▶ _What this task involves_
In the entries that follow, the line with "Open Flattener Preview tool" opens the range and the line with "Given: Click the Add Row button" closes it; repeat that range exactly, both lines included.

[Dataset entries]
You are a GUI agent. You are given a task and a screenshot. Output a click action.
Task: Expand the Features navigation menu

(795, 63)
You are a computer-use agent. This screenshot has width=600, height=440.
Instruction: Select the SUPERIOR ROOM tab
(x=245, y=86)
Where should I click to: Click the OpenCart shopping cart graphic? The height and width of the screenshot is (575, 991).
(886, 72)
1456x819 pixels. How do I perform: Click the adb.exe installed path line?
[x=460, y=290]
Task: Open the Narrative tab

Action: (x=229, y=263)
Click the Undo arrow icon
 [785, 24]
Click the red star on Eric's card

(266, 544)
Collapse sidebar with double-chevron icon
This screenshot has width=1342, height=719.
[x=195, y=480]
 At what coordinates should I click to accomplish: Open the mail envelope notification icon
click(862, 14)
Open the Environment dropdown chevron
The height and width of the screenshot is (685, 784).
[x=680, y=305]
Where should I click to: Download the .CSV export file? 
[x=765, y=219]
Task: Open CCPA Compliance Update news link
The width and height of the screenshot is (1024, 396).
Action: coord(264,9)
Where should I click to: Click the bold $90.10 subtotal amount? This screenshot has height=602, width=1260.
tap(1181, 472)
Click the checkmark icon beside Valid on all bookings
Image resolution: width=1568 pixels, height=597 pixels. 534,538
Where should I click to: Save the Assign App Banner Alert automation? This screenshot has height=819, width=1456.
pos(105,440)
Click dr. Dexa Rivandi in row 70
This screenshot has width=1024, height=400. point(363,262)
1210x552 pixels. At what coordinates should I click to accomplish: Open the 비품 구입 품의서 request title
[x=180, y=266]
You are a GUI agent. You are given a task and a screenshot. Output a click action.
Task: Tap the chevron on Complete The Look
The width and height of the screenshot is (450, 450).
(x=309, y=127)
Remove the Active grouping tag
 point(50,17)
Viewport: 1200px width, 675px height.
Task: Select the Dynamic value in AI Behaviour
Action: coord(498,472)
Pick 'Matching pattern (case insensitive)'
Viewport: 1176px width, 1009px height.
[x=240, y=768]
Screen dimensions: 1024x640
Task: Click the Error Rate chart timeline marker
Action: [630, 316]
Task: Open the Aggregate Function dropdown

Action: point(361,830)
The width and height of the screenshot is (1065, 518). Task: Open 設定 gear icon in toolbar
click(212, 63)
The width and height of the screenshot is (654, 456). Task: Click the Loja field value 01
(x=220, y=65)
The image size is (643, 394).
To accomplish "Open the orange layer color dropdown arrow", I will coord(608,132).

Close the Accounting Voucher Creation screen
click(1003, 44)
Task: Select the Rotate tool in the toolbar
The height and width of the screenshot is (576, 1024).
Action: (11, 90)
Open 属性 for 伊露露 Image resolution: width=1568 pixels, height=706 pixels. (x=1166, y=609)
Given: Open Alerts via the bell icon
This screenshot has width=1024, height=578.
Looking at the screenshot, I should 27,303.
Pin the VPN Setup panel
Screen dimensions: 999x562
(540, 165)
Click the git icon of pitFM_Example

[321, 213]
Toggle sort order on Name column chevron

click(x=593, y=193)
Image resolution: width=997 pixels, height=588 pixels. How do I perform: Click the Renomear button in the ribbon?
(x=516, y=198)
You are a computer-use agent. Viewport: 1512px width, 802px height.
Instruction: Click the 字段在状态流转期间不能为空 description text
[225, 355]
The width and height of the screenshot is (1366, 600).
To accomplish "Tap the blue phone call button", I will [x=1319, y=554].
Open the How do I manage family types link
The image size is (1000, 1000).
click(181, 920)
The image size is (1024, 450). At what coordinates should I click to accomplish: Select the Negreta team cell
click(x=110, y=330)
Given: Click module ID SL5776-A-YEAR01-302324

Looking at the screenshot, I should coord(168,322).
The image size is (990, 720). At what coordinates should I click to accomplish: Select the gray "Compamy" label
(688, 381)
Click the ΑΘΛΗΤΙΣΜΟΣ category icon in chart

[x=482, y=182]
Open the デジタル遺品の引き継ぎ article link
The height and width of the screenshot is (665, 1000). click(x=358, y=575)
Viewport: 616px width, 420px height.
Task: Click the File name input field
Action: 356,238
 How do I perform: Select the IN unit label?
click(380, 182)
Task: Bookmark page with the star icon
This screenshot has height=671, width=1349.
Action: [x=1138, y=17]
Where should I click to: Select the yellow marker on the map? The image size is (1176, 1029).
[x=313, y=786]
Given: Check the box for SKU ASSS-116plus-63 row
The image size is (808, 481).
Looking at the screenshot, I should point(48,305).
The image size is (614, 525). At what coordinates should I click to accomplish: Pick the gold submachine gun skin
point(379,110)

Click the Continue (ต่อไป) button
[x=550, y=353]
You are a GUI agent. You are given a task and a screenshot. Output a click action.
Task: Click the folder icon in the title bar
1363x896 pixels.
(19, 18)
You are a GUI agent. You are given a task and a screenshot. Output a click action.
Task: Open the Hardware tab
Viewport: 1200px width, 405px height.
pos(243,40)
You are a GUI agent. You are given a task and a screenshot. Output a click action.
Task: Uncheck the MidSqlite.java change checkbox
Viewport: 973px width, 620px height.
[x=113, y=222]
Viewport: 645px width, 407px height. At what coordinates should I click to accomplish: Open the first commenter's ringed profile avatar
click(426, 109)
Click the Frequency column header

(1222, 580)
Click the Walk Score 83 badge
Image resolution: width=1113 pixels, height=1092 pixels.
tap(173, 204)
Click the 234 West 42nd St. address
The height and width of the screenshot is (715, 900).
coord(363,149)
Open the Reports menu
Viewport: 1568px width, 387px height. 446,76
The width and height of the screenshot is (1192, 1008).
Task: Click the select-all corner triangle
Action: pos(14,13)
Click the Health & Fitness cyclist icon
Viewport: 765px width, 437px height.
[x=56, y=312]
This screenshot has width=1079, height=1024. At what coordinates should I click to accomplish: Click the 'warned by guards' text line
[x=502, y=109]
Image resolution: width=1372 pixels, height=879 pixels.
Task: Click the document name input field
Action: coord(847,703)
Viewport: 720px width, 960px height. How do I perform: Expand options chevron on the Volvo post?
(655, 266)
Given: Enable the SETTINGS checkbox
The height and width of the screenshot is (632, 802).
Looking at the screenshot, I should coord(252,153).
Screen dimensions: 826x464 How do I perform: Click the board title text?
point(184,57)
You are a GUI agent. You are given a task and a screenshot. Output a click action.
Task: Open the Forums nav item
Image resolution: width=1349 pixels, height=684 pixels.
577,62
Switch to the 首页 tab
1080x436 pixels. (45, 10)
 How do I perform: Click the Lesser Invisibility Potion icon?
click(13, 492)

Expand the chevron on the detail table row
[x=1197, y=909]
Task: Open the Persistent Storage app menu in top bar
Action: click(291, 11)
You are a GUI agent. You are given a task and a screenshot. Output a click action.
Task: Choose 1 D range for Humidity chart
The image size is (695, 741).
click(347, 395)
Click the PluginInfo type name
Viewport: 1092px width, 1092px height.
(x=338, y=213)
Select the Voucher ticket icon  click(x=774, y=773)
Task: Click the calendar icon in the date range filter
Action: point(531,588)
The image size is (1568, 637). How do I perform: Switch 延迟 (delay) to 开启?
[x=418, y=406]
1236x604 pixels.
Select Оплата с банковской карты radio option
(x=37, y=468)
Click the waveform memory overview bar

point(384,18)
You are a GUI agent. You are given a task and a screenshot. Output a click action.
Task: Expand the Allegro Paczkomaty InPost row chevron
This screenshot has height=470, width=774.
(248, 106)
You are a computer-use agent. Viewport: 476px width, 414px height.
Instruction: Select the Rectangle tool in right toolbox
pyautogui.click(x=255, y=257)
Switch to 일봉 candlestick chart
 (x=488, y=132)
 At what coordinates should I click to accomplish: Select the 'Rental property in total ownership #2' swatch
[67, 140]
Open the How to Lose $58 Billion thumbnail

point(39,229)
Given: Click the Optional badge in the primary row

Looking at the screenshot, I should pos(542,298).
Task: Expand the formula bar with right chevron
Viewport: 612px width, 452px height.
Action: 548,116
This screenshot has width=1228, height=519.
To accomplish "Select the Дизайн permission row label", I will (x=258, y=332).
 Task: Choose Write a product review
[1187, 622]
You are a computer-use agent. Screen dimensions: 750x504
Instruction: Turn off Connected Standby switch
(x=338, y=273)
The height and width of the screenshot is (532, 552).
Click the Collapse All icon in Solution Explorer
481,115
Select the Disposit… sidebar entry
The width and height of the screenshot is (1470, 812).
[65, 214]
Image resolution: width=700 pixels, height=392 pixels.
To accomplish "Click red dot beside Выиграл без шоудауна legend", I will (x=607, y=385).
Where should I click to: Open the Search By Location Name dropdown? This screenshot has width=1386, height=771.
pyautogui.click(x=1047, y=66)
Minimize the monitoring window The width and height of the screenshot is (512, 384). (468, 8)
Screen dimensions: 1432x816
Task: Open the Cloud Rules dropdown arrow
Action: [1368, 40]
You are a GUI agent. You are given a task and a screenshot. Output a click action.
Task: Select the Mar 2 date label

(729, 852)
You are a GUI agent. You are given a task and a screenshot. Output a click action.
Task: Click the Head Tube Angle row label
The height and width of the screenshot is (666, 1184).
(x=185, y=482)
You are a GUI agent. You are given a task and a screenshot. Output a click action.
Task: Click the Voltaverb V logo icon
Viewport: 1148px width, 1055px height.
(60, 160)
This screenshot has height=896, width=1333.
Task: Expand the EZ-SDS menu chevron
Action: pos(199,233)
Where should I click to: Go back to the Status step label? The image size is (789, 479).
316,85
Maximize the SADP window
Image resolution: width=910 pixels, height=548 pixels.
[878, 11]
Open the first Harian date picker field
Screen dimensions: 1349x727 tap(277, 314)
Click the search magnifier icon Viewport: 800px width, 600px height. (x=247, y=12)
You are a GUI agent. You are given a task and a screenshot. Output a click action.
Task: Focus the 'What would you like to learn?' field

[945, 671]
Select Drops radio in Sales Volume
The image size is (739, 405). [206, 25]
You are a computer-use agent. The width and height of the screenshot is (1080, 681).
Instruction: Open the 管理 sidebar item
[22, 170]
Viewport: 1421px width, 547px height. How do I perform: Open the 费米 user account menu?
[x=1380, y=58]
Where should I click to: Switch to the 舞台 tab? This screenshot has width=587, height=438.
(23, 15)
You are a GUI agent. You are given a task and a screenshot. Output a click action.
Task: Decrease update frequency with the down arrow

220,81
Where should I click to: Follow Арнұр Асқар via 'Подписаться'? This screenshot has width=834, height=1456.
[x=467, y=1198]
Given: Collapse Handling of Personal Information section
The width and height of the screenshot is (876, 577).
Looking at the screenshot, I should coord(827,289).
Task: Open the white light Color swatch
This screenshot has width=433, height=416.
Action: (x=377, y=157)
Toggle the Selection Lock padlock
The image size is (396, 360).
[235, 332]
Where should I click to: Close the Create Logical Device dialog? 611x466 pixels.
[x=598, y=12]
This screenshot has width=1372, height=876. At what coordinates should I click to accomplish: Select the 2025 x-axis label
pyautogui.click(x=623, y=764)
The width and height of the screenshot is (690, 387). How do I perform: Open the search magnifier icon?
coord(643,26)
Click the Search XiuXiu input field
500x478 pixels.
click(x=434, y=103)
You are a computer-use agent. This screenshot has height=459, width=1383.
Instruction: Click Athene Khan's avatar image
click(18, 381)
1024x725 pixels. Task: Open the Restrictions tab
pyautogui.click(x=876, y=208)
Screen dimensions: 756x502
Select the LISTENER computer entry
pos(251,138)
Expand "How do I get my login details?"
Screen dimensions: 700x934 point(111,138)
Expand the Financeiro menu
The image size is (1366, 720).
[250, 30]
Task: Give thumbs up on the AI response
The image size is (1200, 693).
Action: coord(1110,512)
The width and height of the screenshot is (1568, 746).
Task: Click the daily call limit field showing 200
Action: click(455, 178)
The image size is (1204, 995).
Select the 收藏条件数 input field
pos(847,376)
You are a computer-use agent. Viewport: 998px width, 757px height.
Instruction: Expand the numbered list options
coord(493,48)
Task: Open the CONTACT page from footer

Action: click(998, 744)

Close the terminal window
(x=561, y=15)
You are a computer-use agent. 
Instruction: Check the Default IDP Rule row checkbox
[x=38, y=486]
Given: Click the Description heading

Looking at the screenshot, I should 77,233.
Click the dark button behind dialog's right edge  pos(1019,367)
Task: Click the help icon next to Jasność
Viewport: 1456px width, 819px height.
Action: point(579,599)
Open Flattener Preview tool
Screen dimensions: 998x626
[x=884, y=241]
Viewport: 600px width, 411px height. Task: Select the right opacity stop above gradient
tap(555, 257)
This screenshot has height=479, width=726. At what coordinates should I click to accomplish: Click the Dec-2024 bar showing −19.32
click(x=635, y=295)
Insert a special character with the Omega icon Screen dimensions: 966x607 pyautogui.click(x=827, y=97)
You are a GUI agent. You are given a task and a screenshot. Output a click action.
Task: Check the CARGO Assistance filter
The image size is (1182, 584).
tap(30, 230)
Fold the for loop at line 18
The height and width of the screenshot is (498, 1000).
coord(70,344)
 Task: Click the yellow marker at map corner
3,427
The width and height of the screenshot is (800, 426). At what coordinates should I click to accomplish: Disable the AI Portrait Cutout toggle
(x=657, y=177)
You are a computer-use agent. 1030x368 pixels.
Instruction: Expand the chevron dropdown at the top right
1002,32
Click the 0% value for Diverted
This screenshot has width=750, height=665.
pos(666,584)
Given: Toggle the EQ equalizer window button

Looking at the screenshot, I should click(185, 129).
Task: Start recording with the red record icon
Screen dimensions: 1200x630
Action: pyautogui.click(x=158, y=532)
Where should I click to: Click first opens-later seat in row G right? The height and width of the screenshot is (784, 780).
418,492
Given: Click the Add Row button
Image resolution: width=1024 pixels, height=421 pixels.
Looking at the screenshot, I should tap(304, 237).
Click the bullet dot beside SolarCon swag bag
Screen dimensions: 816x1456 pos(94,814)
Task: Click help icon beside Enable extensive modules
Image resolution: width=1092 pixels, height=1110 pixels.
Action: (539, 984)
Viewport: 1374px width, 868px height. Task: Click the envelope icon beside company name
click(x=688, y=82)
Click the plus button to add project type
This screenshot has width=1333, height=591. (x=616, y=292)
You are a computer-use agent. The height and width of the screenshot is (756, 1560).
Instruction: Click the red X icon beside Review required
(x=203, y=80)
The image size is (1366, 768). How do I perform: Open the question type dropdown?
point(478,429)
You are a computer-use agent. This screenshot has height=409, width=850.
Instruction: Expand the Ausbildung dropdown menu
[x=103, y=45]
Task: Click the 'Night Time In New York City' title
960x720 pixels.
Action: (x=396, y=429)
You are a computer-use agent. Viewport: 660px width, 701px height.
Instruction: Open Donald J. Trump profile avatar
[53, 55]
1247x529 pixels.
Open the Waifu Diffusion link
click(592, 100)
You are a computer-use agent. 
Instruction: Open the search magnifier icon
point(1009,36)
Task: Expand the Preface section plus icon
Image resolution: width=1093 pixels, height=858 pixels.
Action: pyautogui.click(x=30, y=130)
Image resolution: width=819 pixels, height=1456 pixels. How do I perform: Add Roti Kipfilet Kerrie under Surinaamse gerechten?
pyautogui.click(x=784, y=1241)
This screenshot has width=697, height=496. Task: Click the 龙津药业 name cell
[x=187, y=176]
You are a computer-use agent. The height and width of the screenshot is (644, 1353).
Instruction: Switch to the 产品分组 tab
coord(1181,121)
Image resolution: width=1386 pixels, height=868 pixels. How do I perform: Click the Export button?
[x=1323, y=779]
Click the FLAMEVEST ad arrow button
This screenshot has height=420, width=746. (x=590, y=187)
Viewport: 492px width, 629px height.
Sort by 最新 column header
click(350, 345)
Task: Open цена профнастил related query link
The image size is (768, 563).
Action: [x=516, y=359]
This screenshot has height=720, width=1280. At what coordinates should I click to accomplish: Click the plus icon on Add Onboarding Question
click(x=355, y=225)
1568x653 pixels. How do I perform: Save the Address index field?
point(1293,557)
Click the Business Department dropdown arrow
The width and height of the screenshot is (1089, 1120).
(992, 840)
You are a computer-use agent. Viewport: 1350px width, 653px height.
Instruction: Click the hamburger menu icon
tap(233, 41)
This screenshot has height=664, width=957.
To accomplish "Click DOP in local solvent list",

▶ _Written response_
Open Flattener Preview tool
Screen dimensions: 998x626
[x=884, y=241]
Viewport: 600px width, 411px height. Task: Select the right opacity stop above gradient
tap(555, 257)
This screenshot has height=479, width=726. At what coordinates should I click to accomplish: Click the Dec-2024 bar showing −19.32
click(x=635, y=295)
Insert a special character with the Omega icon Screen dimensions: 966x607 pyautogui.click(x=827, y=97)
You are a GUI agent. You are given a task and a screenshot. Output a click action.
Task: Check the CARGO Assistance filter
The image size is (1182, 584).
tap(30, 230)
Fold the for loop at line 18
The height and width of the screenshot is (498, 1000).
coord(70,344)
 Task: Click the yellow marker at map corner
3,427
The width and height of the screenshot is (800, 426). At what coordinates should I click to accomplish: Disable the AI Portrait Cutout toggle
(x=657, y=177)
You are a computer-use agent. 1030x368 pixels.
Instruction: Expand the chevron dropdown at the top right
1002,32
Click the 0% value for Diverted
This screenshot has width=750, height=665.
pos(666,584)
Given: Toggle the EQ equalizer window button

Looking at the screenshot, I should click(185, 129).
Task: Start recording with the red record icon
Screen dimensions: 1200x630
Action: pyautogui.click(x=158, y=532)
Where should I click to: Click first opens-later seat in row G right? The height and width of the screenshot is (784, 780).
418,492
Given: Click the Add Row button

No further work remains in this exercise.